The simplest way to get started with Naive Bayes in Python. Gaussian NB is ideal when features are continuous and approximately normally distributed.
from sklearn.datasets import load_iris
from sklearn.model_selection import train_test_split
from sklearn.naive_bayes import GaussianNB
from sklearn.metrics import classification_report
# Load data
X, y = load_iris(return_X_y=True)
X_train, X_test, y_train, y_test = train_test_split(
X, y, test_size=0.3, random_state=42
)
# Train Gaussian Naive Bayes
model = GaussianNB()
model.fit(X_train, y_train)
# Evaluate
y_pred = model.predict(X_test)
print(classification_report(y_test, y_pred))
The go-to choice for text classification. Combine with CountVectorizer or TfidfVectorizer for a complete pipeline.
from sklearn.feature_extraction.text import CountVectorizer
from sklearn.naive_bayes import MultinomialNB
from sklearn.pipeline import Pipeline
from sklearn.model_selection import train_test_split
from sklearn.metrics import classification_report
# Sample training data
emails = [
"Free money click here now",
"Win a brand new iPhone today",
"Cheap discount offer limited time",
"Meeting scheduled for tomorrow morning",
"Project deadline is next Friday",
"Please review the attached report",
"Get rich quick with this method",
"Quarterly budget review meeting agenda",
]
labels = [1, 1, 1, 0, 0, 0, 1, 0] # 1=spam, 0=ham
# Build a pipeline: vectorize text then classify
pipeline = Pipeline([
('vectorizer', CountVectorizer()),
('classifier', MultinomialNB(alpha=1.0))
])
# Train
pipeline.fit(emails, labels)
# Predict on new emails
new_emails = [
"Free discount click now to win",
"Team meeting about project deadline"
]
predictions = pipeline.predict(new_emails)
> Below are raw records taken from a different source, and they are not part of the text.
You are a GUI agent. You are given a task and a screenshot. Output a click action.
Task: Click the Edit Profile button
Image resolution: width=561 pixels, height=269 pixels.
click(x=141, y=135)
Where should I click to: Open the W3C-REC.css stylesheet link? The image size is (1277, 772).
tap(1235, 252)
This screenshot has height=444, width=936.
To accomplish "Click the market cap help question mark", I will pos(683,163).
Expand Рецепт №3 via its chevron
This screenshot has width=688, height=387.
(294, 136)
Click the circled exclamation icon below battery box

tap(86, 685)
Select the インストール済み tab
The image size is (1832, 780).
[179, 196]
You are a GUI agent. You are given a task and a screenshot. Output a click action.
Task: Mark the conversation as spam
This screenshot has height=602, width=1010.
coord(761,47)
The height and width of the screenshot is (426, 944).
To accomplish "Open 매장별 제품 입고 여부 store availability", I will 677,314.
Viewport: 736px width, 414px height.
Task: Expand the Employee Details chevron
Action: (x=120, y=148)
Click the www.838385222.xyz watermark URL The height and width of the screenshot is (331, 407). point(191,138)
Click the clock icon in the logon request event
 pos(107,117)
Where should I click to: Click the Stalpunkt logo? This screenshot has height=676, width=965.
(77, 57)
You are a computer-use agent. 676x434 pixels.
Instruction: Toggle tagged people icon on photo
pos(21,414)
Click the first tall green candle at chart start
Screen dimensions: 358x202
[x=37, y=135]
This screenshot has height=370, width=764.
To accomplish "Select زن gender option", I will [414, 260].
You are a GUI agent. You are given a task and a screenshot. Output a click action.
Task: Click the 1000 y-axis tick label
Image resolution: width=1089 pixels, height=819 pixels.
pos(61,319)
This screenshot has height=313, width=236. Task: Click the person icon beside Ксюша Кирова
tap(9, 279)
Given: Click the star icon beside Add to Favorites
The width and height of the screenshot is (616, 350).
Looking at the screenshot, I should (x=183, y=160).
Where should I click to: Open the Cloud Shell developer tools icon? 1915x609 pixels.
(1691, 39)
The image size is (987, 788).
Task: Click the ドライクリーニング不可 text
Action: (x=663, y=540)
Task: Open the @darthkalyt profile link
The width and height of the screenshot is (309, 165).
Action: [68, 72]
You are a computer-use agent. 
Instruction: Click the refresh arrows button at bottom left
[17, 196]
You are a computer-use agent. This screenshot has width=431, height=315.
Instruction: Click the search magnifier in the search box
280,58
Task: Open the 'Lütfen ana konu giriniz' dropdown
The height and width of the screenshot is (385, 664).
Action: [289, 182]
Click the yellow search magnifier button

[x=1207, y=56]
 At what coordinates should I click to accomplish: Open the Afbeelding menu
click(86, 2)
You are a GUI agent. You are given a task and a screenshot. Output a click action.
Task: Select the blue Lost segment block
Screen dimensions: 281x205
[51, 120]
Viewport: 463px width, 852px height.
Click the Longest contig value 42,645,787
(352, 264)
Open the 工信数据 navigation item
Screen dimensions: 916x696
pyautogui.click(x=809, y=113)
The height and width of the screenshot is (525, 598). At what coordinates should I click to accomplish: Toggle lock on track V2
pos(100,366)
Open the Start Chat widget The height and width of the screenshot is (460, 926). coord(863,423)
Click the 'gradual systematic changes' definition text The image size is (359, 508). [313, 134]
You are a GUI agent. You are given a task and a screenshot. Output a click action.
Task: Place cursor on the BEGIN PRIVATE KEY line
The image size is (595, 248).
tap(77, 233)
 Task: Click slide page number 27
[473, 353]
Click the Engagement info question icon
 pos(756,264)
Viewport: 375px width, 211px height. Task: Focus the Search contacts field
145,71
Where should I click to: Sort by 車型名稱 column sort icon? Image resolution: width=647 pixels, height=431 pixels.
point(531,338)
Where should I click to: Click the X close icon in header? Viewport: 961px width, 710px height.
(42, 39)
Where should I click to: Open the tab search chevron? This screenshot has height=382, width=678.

print(predictions) # [1, 0] = [spam, ham]
Best when features are binary indicators (word present or absent). It explicitly penalizes the absence of features that are typical for a class.
from sklearn.naive_bayes import BernoulliNB
from sklearn.feature_extraction.text import CountVectorizer
# Binarize the word counts
vectorizer = CountVectorizer(binary=True)
X = vectorizer.fit_transform(emails)
# Train Bernoulli NB
model = BernoulliNB(alpha=1.0)
model.fit(X, labels)
# Predict
X_new = vectorizer.transform(new_emails)
predictions = model.predict(X_new)
print(predictions)
A production-ready example with proper train/test split, cross-validation, and detailed evaluation metrics.
from sklearn.datasets import fetch_20newsgroups
from sklearn.feature_extraction.text import TfidfVectorizer
from sklearn.naive_bayes import MultinomialNB
from sklearn.pipeline import Pipeline
from sklearn.metrics import classification_report
from sklearn.model_selection import cross_val_score
# Load the 20 Newsgroups dataset (subset)
categories = ['sci.med', 'sci.space', 'rec.sport.hockey']
train = fetch_20newsgroups(subset='train', categories=categories)
test = fetch_20newsgroups(subset='test', categories=categories)
# Build pipeline with TF-IDF and Multinomial NB
pipeline = Pipeline([
('tfidf', TfidfVectorizer(
stop_words='english',
max_features=10000
)),
('nb', MultinomialNB(alpha=0.1))
])
# Cross-validation on training set
cv_scores = cross_val_score(pipeline, train.data, train.target, cv=5)
print(f"CV Accuracy: {cv_scores.mean():.4f} (+/- {cv_scores.std():.4f})")
# Train on full training set and evaluate on test set
pipeline.fit(train.data, train.target)
y_pred = pipeline.predict(test.data)
print(classification_report(
test.target, y_pred,
target_names=test.target_names
))
The alpha parameter controls the amount of Laplace smoothing. The default is 1.0, but values like 0.1 or 0.01 often work better in practice. Use cross-validation to find the optimal value for your dataset. Lower alpha values give more weight to the observed data, while higher values impose a stronger uniform prior.